Upon arrival in China, the Iranian oil is rebranded as Malaysian or Middle Eastern crude and sold to independent refineries known as "teapots." These refineries reportedly pay Iran in renminbi through smaller, US-sanctioned banks like the Bank of Kunlun, shielding China's major financial institutions from the risk of US sanctions.

According to the Atlantic Council, Iran primarily utilizes renminbi received from oil exports to China by purchasing Chinese goods or holding reserves in Chinese banks. Due to the currency's limited global acceptance and restricted convertibility, Iran does not widely use the currency outside China. The renminbi's role in international trade has expanded in recent years, though primarily within China's trade partnerships. In 2022, Iran imported $2.12 billion worth of machinery and $1.43 billion worth of electronics from China, with these transactions likely conducted in renminbi. However, detailed financial data on trade settlements between the two countries remain unavailable.

The Atlantic council also suggested Iran may be accumulating renminbi as part of its foreign exchange reserves. In October 2023, an official from the Central Bank of Iran reported an increase in the country's reserves, attributed to growing oil and non-oil exports. Around 90% of Iran's oil exports are directed to China, a significant portion of its reserves may be denominated in renminbi. The council said that Iran's efforts to reduce dependence on the United States dollar align with China's broader strategy to internationalize its currency.

Natural gas

Iran is the world's 4th largest producer of natural gas and has the world's second largest natural gas reserves after Russia. 260 billion cubic metres of gas is produced by Iran. China is the largest importer of Iranian natural gas, importing 70,000 barrels of mazut, followed by the United Arab Emirates, importing 60,000 barrels.

Iran has forecasted it will export 16 billion cubic meters at a value of $5.2 billion in 2024.

Iran sued Pakistan for delaying importation of natural gas from Iran. Pakistan said US sanctions caused it to have concerns regarding the importation of gas from Iran.

=== Military ===
==== UAVs ====
Iran has exports unmanned aerial vehicles (UAVs), with reports indicating that it has supplied Mohajer-6 drones to the Sudanese Armed Forces amid the ongoing Sudanese civil war. This development aligns with Iran's broader strategy of increasing arms sales to various global actors, including Ethiopia, Bolivia, Venezuela, and the Polisario Front. The sell price of a Shahed-136 drone was estimated at $20,000–$40,000.
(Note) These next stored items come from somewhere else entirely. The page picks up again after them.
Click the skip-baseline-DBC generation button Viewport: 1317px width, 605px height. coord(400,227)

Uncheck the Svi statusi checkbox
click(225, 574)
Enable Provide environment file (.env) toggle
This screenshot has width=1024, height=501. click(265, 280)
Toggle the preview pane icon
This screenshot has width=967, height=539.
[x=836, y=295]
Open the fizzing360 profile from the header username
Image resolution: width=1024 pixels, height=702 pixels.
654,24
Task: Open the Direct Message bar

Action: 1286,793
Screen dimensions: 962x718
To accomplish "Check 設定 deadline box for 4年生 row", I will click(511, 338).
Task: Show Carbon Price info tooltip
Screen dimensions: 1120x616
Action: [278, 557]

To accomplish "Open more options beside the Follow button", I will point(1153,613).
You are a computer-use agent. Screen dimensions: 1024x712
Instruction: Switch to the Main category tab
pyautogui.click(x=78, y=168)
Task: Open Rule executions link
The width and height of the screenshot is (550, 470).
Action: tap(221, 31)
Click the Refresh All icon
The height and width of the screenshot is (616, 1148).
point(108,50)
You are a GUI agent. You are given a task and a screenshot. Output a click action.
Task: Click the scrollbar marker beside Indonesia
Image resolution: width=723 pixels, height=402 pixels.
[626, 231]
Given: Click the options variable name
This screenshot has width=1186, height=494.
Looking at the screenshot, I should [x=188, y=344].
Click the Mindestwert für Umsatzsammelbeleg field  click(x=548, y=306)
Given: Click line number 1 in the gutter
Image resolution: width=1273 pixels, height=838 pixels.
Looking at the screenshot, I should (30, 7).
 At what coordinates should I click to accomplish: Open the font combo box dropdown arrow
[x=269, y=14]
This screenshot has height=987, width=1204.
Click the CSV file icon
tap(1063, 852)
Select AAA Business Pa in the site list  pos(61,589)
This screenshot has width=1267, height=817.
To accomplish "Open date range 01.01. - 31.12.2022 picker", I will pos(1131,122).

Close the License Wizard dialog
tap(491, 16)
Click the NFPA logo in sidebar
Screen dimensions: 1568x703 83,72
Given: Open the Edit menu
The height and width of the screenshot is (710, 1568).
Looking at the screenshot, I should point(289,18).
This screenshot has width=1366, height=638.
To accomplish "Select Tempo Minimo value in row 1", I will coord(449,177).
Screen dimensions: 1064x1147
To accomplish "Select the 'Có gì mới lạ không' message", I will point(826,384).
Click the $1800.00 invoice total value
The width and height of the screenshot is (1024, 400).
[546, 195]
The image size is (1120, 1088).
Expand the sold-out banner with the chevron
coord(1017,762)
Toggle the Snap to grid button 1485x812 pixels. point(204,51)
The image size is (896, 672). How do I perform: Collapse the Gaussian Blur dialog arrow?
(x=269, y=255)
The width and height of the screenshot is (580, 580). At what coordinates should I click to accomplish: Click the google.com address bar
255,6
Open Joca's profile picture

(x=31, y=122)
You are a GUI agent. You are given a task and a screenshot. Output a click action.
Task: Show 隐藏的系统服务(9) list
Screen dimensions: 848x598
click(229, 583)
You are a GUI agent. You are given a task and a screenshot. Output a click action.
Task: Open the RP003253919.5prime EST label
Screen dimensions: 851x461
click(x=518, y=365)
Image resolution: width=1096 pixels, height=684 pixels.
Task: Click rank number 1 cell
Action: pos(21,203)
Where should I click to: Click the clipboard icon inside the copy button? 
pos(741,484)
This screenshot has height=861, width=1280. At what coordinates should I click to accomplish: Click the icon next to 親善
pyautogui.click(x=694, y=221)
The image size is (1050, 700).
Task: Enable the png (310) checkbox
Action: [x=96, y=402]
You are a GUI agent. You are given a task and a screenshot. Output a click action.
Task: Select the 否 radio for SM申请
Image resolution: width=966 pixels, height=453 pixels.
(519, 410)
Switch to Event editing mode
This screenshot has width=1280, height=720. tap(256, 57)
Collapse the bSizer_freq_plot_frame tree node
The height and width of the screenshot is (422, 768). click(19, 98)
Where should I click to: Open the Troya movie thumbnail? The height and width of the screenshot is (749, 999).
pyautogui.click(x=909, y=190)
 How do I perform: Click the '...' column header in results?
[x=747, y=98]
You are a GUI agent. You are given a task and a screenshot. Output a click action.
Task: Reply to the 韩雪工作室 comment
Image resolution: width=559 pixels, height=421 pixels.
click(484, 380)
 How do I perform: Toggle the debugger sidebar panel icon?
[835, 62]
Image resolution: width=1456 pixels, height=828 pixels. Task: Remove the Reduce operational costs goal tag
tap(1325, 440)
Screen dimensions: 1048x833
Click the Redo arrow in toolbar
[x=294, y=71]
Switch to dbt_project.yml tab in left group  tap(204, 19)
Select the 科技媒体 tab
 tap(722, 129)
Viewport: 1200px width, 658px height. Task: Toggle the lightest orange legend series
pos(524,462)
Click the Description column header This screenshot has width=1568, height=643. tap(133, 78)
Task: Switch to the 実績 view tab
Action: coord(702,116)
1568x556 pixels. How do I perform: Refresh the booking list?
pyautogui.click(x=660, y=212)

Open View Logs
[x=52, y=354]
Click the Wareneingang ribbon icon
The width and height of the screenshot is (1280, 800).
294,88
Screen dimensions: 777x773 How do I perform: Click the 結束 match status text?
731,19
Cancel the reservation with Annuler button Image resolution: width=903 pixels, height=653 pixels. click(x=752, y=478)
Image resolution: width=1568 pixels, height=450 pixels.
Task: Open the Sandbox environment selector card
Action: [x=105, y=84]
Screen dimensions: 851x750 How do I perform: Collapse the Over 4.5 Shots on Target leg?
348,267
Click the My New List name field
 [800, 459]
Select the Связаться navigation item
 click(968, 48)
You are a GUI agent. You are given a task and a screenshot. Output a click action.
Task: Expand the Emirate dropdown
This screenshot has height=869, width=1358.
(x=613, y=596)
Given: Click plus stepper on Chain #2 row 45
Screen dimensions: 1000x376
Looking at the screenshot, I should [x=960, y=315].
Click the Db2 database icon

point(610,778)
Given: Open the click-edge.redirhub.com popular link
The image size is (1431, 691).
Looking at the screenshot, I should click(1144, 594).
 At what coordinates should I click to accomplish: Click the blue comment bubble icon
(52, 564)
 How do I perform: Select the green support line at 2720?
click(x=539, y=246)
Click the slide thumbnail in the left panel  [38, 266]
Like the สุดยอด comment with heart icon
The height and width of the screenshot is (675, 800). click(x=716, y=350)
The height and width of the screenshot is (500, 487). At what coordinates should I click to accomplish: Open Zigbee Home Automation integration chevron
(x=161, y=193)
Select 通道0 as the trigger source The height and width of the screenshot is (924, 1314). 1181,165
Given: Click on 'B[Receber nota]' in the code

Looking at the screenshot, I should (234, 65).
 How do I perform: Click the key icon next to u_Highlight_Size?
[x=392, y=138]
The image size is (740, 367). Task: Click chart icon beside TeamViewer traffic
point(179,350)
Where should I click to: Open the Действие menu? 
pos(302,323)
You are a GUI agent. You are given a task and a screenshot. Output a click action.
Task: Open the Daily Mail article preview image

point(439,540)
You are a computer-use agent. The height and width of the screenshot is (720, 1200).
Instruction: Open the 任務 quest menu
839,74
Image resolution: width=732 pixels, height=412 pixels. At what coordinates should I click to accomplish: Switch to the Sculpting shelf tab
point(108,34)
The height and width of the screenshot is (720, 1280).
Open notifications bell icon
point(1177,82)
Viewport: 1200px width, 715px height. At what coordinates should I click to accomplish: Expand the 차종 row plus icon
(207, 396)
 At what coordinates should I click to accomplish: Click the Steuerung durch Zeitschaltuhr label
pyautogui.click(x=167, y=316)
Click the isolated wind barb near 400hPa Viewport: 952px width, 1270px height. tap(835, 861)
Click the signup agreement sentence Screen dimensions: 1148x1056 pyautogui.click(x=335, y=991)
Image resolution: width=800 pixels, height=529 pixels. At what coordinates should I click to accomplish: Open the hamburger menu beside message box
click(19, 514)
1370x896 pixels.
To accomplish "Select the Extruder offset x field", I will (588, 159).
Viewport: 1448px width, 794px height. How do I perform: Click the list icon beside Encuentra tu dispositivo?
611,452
Iran has exported UAVs to Russia which were then used by it in its war against Ukraine. According to Reuters, Iran supplied Russia with hundreds of drones with which it made use against Ukraine. Iranian drones were transported to Russia via civilian airlines and boats. The Ukrainian capital, Kyiv was hit by Iranian Shahed 136 drones.

== Imports ==
=== Military ===
North Korea had historically supplied Tehran with ballistic missile technology and conventional weapons. A 2024 visit of a North Korean delegation to Iran has heightened concerns in Washington and Brussels about potential cooperation on missile and nuclear technology according to Radio Free Europe. Reports in RFE article suggested North Korean weapons have appeared in the hands of Iranian proxies, while Iran's experience with air-defense systems and drone production may be of interest to Pyongyang. According to Scollon, North Korea, which supplies munitions to Russia, may be deepening its ties with Iran regarding military trade.